Diego De Silva incanta il pubblico al Premio Sila ‘49


Grande partecipazione all’incontro presso la Libreria Ubik di Cosenza con l’autore di “I titoli di coda di una vita insieme”

COSENZA – Si è svolto ieri, presso la Libreria Ubik di Cosenza, il secondo appuntamento della rassegna dedicata ai dieci finalisti della tredicesima edizione del Premio Sila ’49. Protagonista dell’incontro è stato lo scrittore Diego De Silva, che ha presentato il suo ultimo romanzo I titoli di coda di una vita insieme, accolto con grande calore da un pubblico numeroso e partecipe.

L’incontro, moderato dalla giornalista Concetta Guido, ha visto la partecipazione di Gemma Cestari, direttrice del Premio Sila, che ha aperto l’evento con una riflessione sentita sull’opera di De Silva, richiamando una celebre citazione da Il giovane Holden di J.D. Salinger per descrivere l’impatto emotivo del libro: «Quelli che mi lasciano proprio senza fiato sono i libri che, quando hai finito di leggere, vorresti che l’autore fosse un tuo amico per la pelle». Un sentimento, ha spiegato Cestari, che ha provato leggendo per la prima volta le vicende dell’avvocato Malinconico, celebre personaggio creato dallo scrittore napoletano.

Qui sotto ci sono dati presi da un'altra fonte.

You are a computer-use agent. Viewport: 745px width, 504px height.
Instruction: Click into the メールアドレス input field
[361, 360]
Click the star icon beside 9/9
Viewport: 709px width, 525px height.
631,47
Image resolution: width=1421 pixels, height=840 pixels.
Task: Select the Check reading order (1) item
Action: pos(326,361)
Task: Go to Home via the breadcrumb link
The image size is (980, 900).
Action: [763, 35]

Durante il dialogo, De Silva ha approfondito i temi centrali del romanzo, incentrato sulla storia di Fosco e Alice, coppia giunta al termine del proprio legame affettivo. L’autore ha sottolineato la scelta di narrare il momento della separazione omettendo le cause che vi hanno condotto, per evitare derive di tipo “pettegolezzo sul matrimonio”. «Ho voluto partire dalla fine», ha dichiarato, «perché ciò che mi interessava era esplorare la complessità di un sentimento che si trasforma, la tenerezza che può sopravvivere anche dopo l’amore».

Nel corso dell’incontro, lo scrittore ha anche condiviso una riflessione sul linguaggio utilizzato nei procedimenti di separazione, evidenziando il contrasto tra la profondità dell’esperienza vissuta e la freddezza del linguaggio giuridico: «Chi ha esperienza di separazione sa quanto sia mortificante ridurre una storia d’amore a un paio di fogli spillati, con frasi di rito prive di anima».

La serata si è conclusa con l’apprezzamento del pubblico e le parole di soddisfazione della direttrice del Premio, Gemma Cestari: «La presenza di Diego De Silva ha rappresentato un momento di straordinaria intensità. Il suo romanzo coniuga qualità letteraria e profondità emotiva, in perfetta sintonia con lo spirito del Premio Sila».

La rassegna della Decina 2025 proseguirà nelle prossime settimane con nuovi incontri dedicati agli autori finalisti, confermando ancora una volta la centralità del Premio Sila ’49 nel panorama culturale nazionale.